━━━━━ RAW DATA
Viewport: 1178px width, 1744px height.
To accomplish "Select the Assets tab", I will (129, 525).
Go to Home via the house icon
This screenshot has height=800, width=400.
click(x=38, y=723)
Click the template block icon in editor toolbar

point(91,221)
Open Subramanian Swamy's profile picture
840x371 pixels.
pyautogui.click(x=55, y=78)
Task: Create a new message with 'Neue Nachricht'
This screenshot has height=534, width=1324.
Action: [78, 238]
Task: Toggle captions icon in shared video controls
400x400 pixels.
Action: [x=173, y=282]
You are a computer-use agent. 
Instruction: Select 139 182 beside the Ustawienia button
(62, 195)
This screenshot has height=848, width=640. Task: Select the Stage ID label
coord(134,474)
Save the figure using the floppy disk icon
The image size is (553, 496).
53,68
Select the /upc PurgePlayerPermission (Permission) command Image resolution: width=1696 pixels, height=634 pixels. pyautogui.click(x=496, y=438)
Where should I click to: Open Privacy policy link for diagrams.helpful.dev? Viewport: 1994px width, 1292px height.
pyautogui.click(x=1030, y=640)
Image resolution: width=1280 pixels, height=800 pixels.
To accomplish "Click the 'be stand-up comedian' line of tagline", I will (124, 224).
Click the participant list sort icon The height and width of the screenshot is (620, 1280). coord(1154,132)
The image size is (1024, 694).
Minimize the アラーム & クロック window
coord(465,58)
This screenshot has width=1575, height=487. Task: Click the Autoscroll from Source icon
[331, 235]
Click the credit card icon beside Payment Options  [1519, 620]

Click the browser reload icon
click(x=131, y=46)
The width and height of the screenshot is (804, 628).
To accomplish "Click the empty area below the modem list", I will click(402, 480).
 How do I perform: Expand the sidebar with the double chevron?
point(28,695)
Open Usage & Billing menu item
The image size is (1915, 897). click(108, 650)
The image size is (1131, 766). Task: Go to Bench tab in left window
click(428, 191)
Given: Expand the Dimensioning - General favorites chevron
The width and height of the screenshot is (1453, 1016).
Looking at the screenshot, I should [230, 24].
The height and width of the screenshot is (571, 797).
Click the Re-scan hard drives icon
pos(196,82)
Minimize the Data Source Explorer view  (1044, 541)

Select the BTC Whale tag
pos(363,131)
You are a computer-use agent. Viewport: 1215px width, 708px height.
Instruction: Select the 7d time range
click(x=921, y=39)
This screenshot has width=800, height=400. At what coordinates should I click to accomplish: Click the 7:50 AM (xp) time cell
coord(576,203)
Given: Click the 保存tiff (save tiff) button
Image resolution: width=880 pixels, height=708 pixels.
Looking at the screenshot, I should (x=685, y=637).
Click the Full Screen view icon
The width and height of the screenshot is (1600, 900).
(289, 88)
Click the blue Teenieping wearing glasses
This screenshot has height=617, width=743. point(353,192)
━━━━━━━━━━
▶ REQUIRED WORK
Which lines in the records contain the word "list"? Copy each one.

▶ RESPONSE FOR THIS EXERCISE
Click the participant list sort icon The height and width of the screenshot is (620, 1280). coord(1154,132)
To accomplish "Click the empty area below the modem list", I will click(402, 480).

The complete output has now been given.